According to a 2013 report by the Center for Strategic and International Studies, he said, three-quarters of the attacks target known vulnerabilities, and 90% of those attacks use simple hacking techniques that are thwarted by simple network hygiene.
Just as important in the current fiscal climate, using the automated tools available through the CDM vehicle will save significant amounts of money and labor. The manual process for generating required reports creates 7,200 reports every three months, he said. The first task order, which was issued in January, resulted in budget avoidance of $26 million.

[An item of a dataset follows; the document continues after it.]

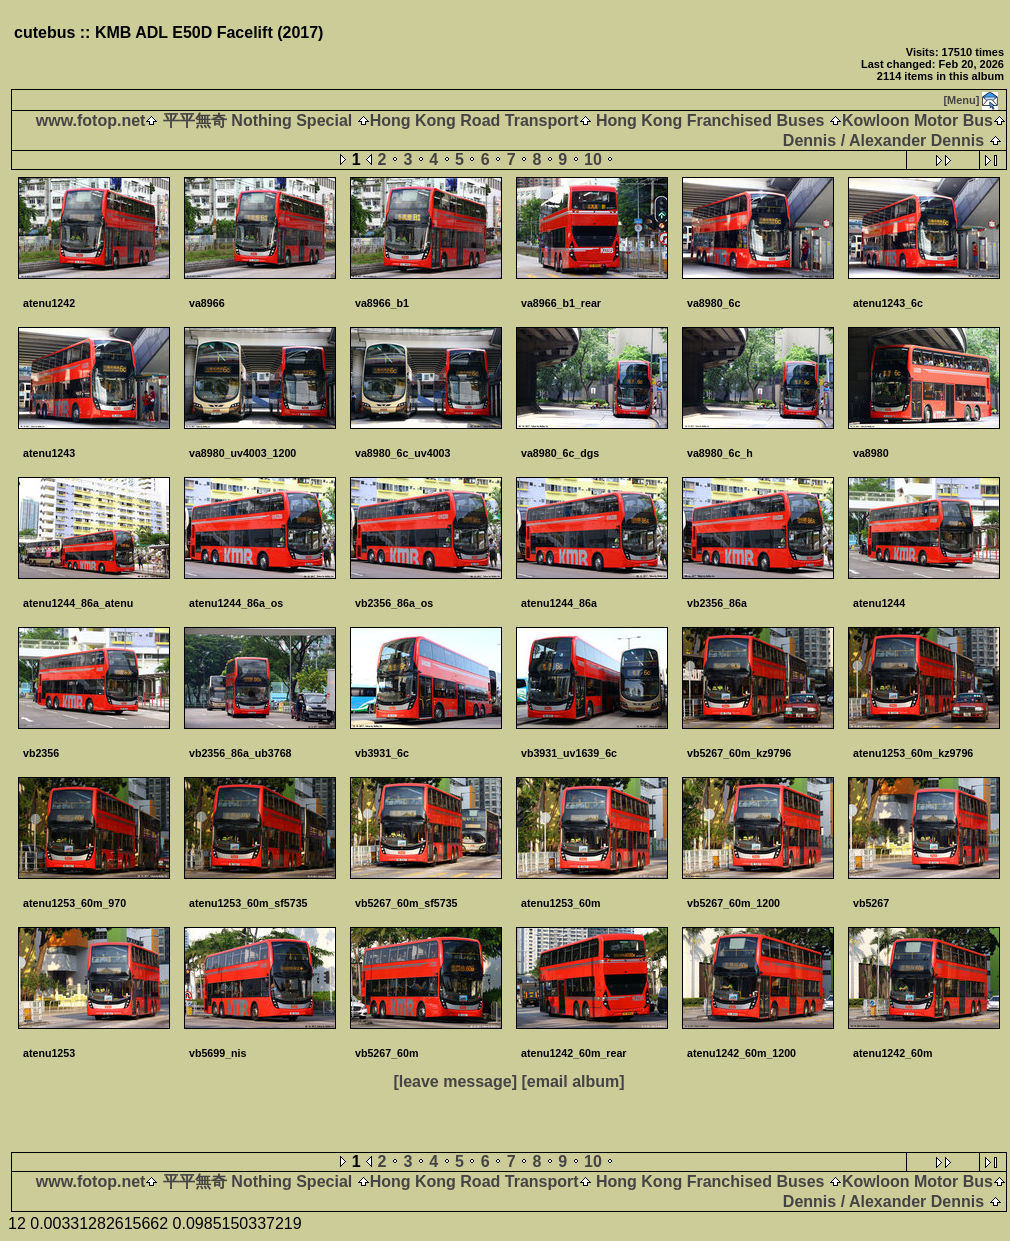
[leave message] (455, 1081)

As for manpower savings, Streufert said he sent his operations researcher to look at past years of reports. He estimated that if they were stacked in a single pile, “it would be 438 feet high – two-thirds of the Washington Monument annually.”
The good news is that agencies have responded to the availability of the new cybersecurity contract. He said there are now more than 47 memoranda of understanding (MOUs), covering 96% of government systems and all 23 of the most critical agencies.
“A number of the largest cabinet departments and agencies have very sophisticated [centers] for evaluating events. For those, CDM is adding a bit of [services] and some tools” to raise them to a higher level, Streufert said.
“We can respond to exploits at close to network speeds,” he said.
The contract can really make a difference for a host of smaller agencies. It can be used by civilian agencies, the Defense Department, the defense industrial base, state and local governments, and tribal governments – 25 million users, in all, he said.
The first task order concentrated on providing tools to address long-standing security issues, such as patch management and controlling the number of individuals with administrative privileges. The second and third task orders will focus much more on security for cloud and mobile computing.
“There are a broad range of initiatives across the government on mobile,” he said, including “how to do identity management on mobile devices.”